A regimen of drugs aimed at normalizing collagen metabolism should activate plastic processes in connective tissue and stimulate its biosynthesis. To stabilize the synthesis of collagen and other components of connective tissue, to stimulate metabolic and correct bioenergetic processes, according to the majority of specialists dealing with this problem, at least 3 courses of basic therapy should be prescribed with breaks during the year [2, 3, 9]. According to the results of biochemical analyses (determination of oxyproline, C-terminal telopeptides, pyrinx D), based on which it is possible to judge the degree of breakdown of collagen structures, it was found that longer rehabilitation therapy (3 courses within a year) brought a more stable result compared to 1 or 2 courses of therapy.

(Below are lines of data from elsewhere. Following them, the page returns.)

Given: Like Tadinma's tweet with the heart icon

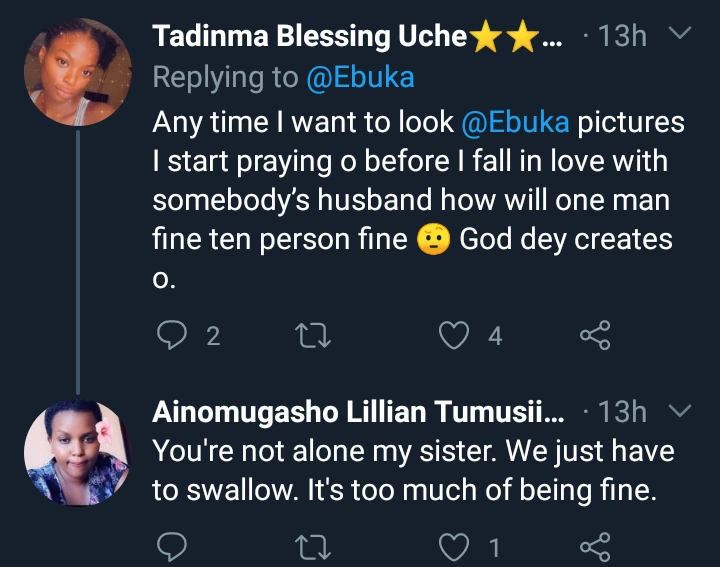Looking at the screenshot, I should (456, 336).
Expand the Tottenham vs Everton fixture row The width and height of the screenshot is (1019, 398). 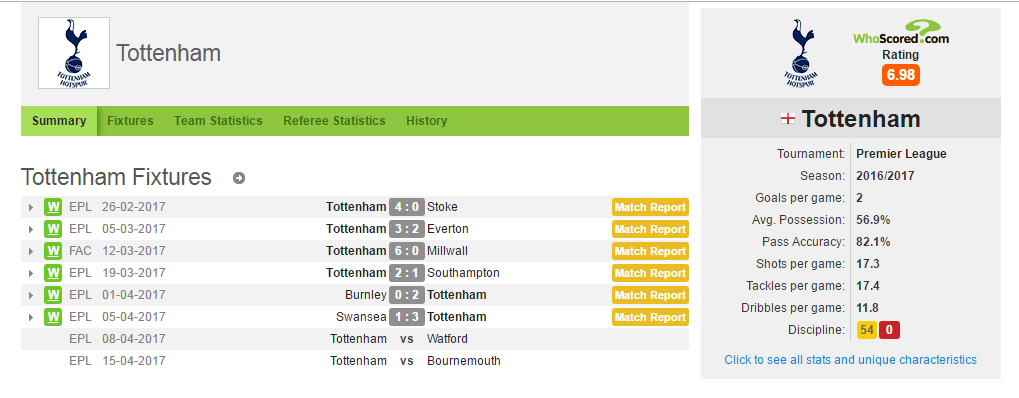pos(31,230)
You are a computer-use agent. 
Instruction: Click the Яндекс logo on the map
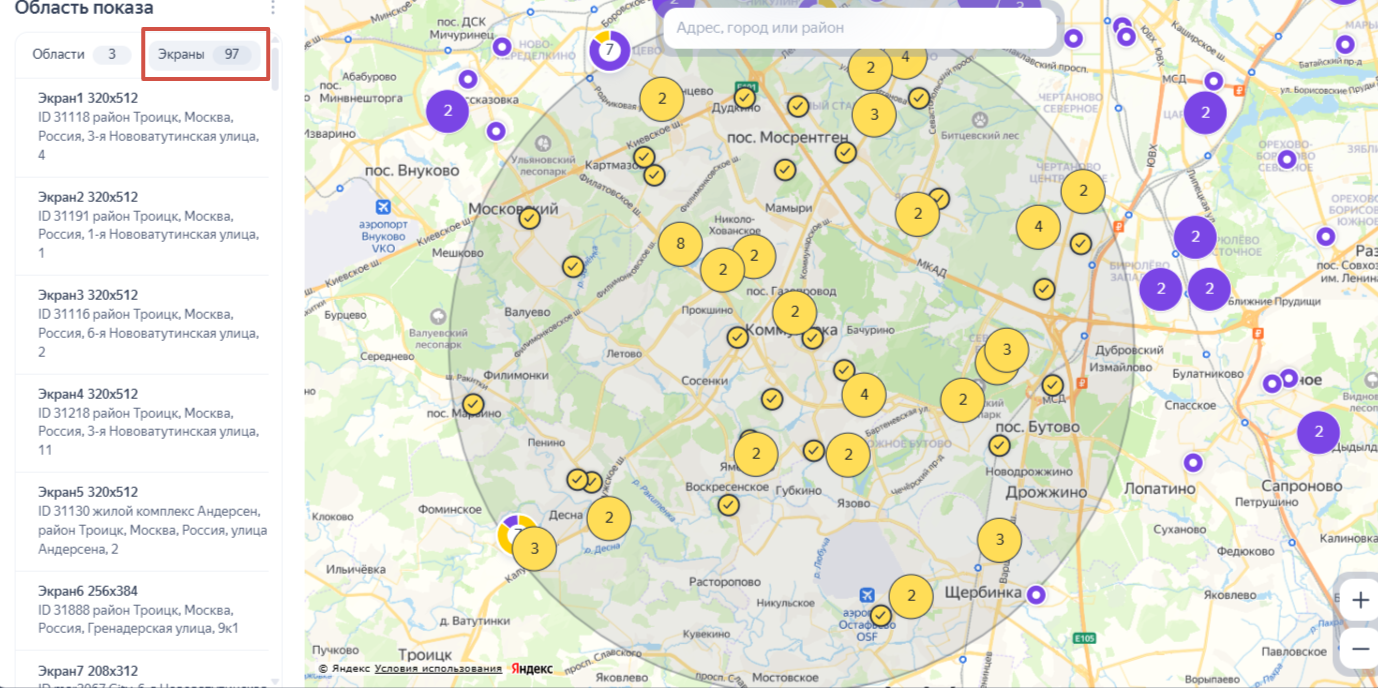pos(532,669)
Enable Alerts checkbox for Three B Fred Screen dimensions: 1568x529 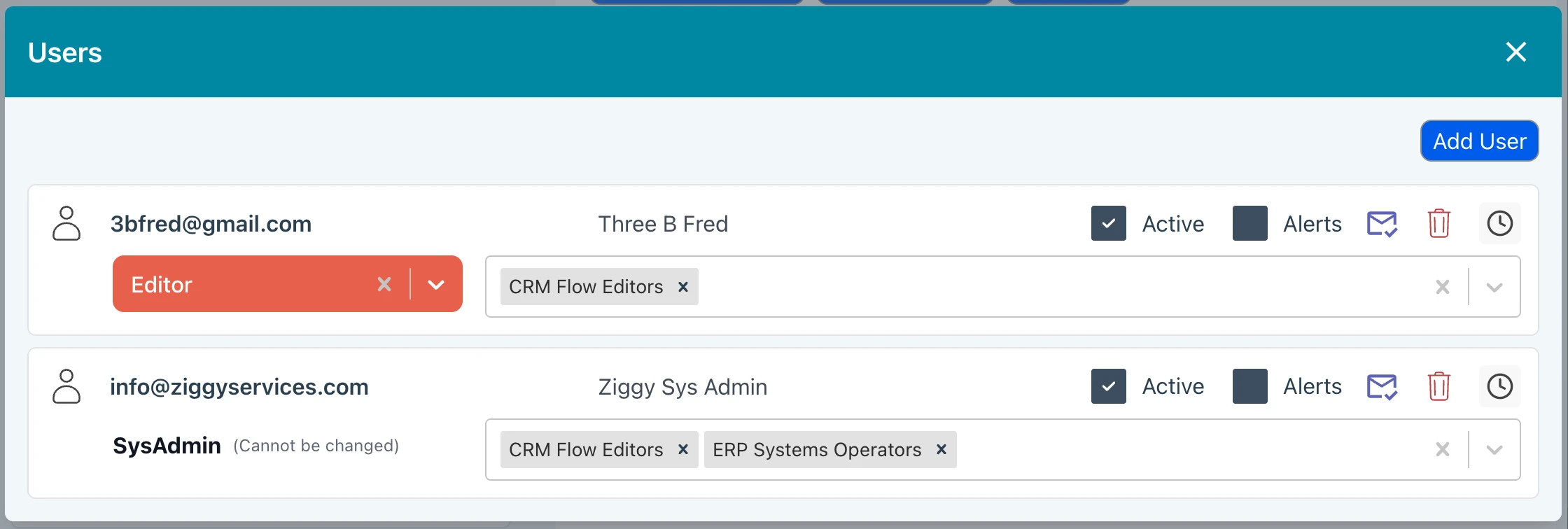point(1250,224)
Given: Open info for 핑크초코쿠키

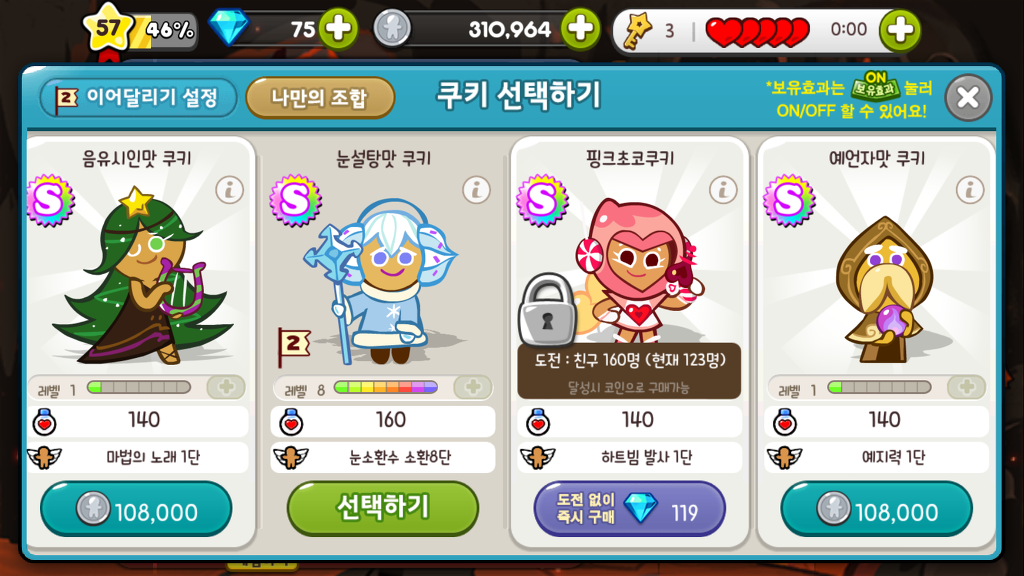Looking at the screenshot, I should (723, 190).
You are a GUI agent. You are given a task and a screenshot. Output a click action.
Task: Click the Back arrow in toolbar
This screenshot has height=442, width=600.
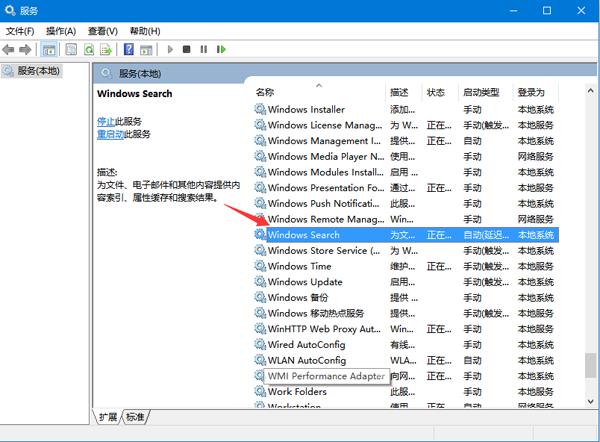tap(9, 49)
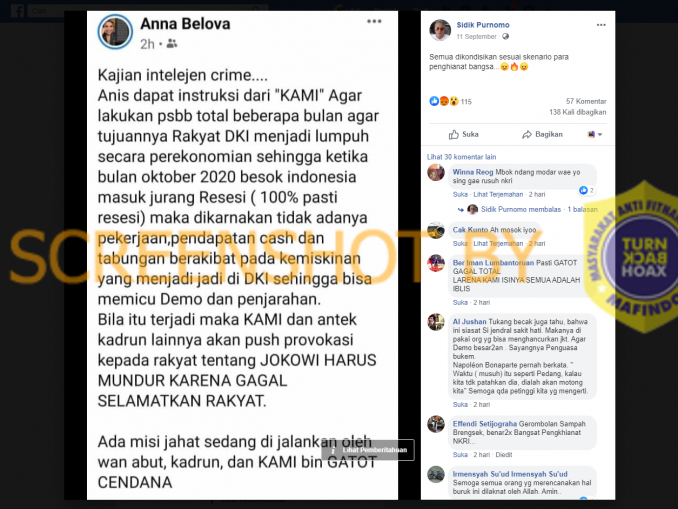Expand Sidik Purnomo membalas 1 balasan
The image size is (678, 509).
tap(539, 209)
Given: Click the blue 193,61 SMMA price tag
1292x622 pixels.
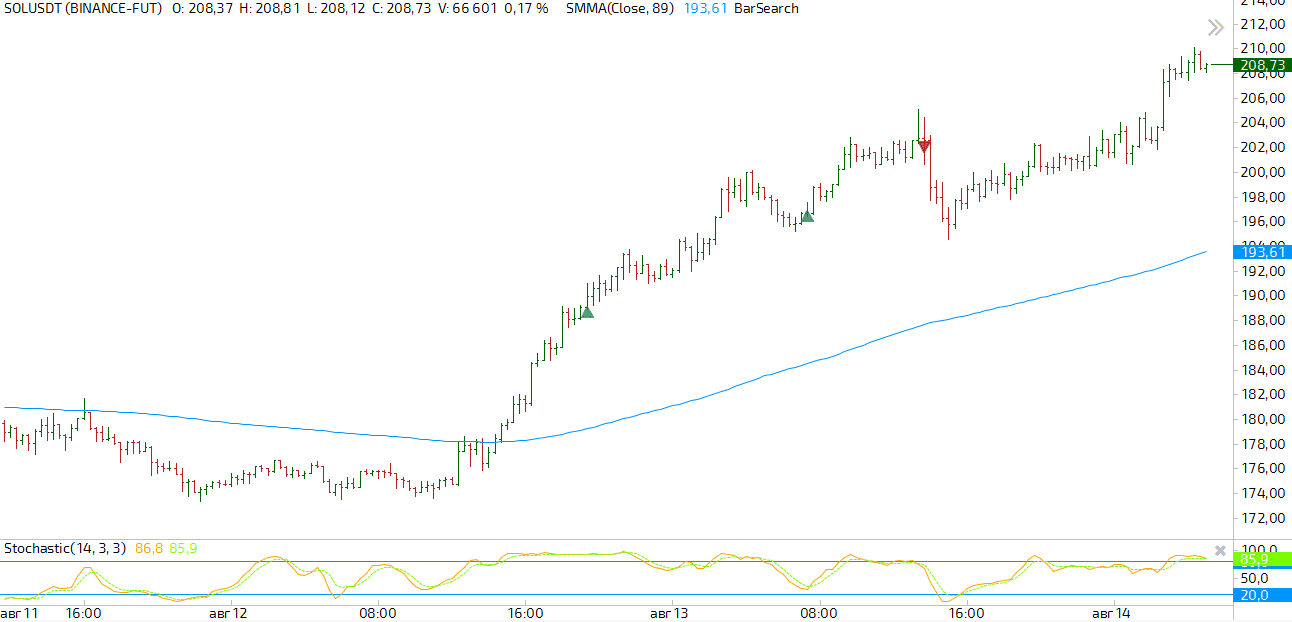Looking at the screenshot, I should [1262, 252].
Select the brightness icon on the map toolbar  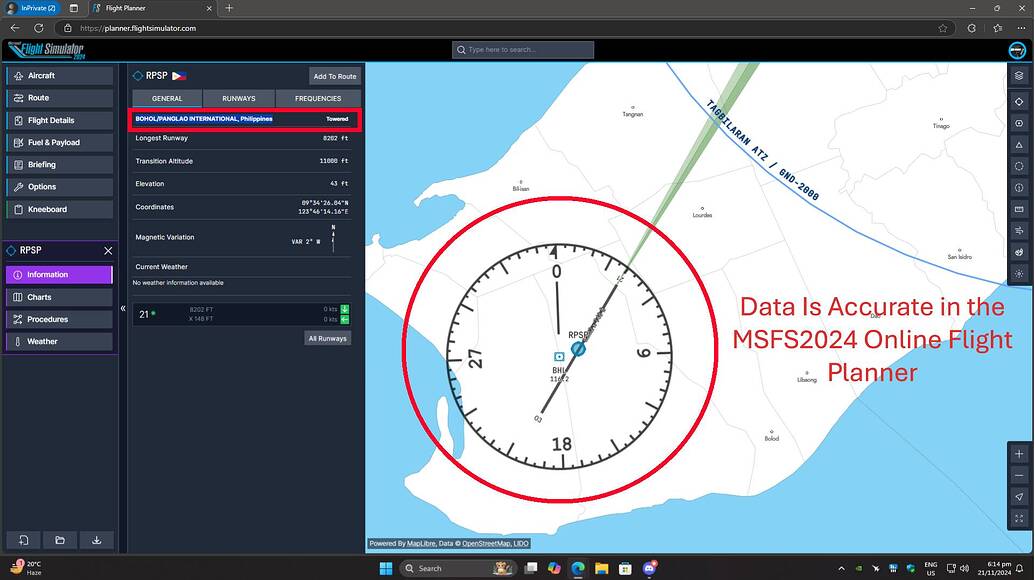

Conclusion. Patients with connective tissue pathology are at high risk of developing complications of pregnancy and childbirth, such as abortion, preeclampsia, placental insufficiency, labor abnormalities, etc., which requires special approaches to their management. Unfortunately, to date, most of the biochemical and genetic methods used in the diagnosis of DST are not available to practitioners. In addition, there are no uniform principles of clinical and instrumental examination of the patient and unified diagnostic criteria. Improvement of methods for diagnosing connective tissue pathology, and implementation of adequate preventive and therapeutic measures will prevent the development of complications and increase the likelihood of favorable pregnancy outcomes [9, 21, 26].